Нам с Артуром было не до этого. Накануне классный руководитель попросил нас выступить и сыграть вместе. Стоя за кулисами, мы волновались и ждали, когда же объявят наш выход.

– Дорогие друзья, минуточку внимания! Вы, наверное, знаете, что в нашем классе все ребята очень талантливы. И сегодня двое из них исполнят нам свою композицию. Они очень волнуются, поэтому поддержим их! Поприветствуйте бурными аплодисментами: Моника Вишневская и Артур Соколов!

Вздохнув друг другу с разных концов сцены, мы набрали воздуха и вышли из-за кулис с инструментами. И, несмотря на ужасное волнение, всё прошло прекрасно! Я сосредоточенно водила смычок по струнам, а Артур напряженно менял положение пальцев и сжимал медиатор. Мы сыграли так, как умели, а может немного лучше, после чего довольные пошли танцевать. Одноклассницы то и дело косо поглядывали на нас, пуская яд зависти, ведь далеко не каждую из них приглашали на танец.

Мы пили морс, заедая различными пирожными, когда ко мне подошёл Никита.

– Моника, может быть, мы потанцуем? – сказал он, уже схватив меня на руку.

Я поперхнулась напитком.

– Моника обещала танцевать со мной, – резко бросил Артур, разрывая наши ладони.

– Слышь, а ты чё такой смелый стал, а?! – набычился Никита, переводя всё внимание на мальчика-одуванчика. – Те чё, уперлось что ли? Ты и так её весь вечер заставляешь танцевать с собой! Дай Монике отдохнуть от себя!

– Но меня не… – пыталась встрять я.

– И вообще, какого чёрта ты её забронировал, как гостиничный номер?! Пускай Моника сама решает, с кем танцевать!

Артур злобно поджал губы, кипя от недовольства.

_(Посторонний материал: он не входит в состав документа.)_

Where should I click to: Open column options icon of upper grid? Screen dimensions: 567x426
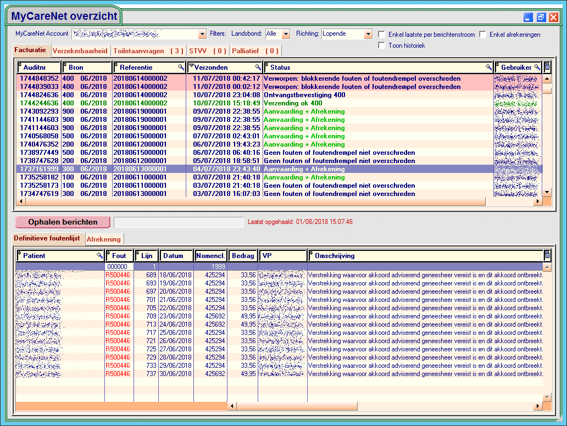click(547, 68)

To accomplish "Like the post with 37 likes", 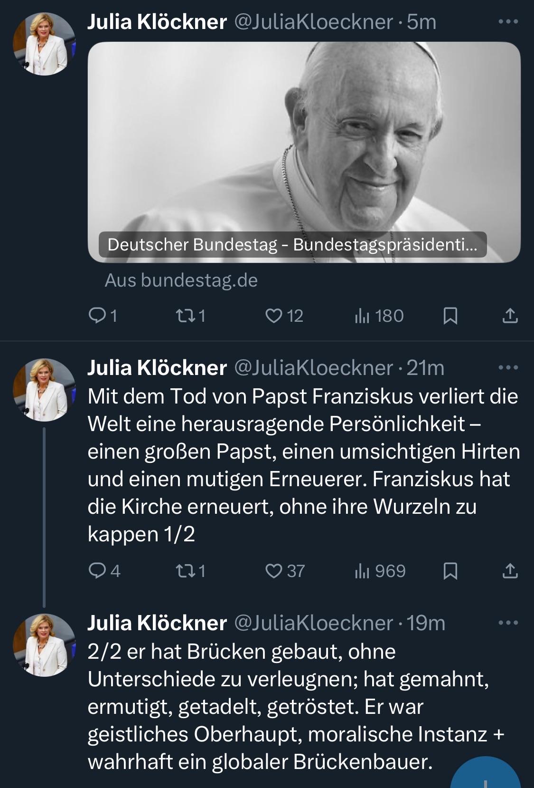I will (285, 571).
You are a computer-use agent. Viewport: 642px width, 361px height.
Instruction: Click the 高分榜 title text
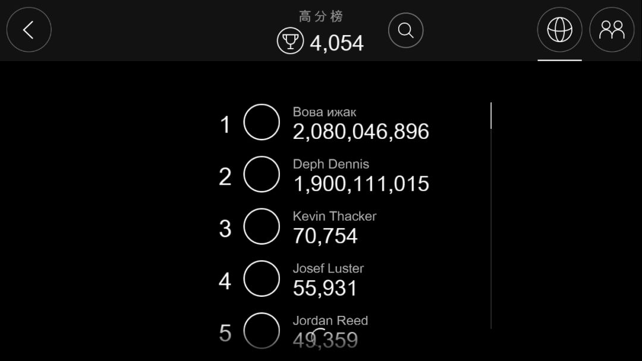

В его ясных, голубых глазах заиграли огоньки, которые были готовы вот-вот разразиться пламенем.

– Перестаньте ругаться! – я сделала попытку спасти ситуацию. – Артур, всё в порядке, я потанцую с ним один раз и вернусь.

Мне было некомфортно быть вблизи с Никитой, кружить с ним по залу, то и дело, бросая взволнованные взгляды в сторону моего друга, что прожигал в нас огромную, пламенную дыру. Но, возможно, это был единственный способ усмирить нашего недалекого одноклассника.

– Я не понимаю, зачем ты с ним всё время тусуешься? – на одном дыхании выплюнул Никита. Кажется, этот вопрос назревал у него уже давно.

– Что?

– Ну, в смысле, ты чёткая, красивая девчонка, зачем тебе этот неудачник? Он тебя тормозит! Представь, сколько бы поклонников у тебя было, если бы…

– Артур вовсе не неудачник! Он мой лучший друг.

– А я?

– А что ты?

– Я мог бы стать твоим поклонником? Или другом… Или…

– Кажется, у тебя голова от танцев закружилась, – я попыталась отстраниться, но Никита не позволил мне этого сделать.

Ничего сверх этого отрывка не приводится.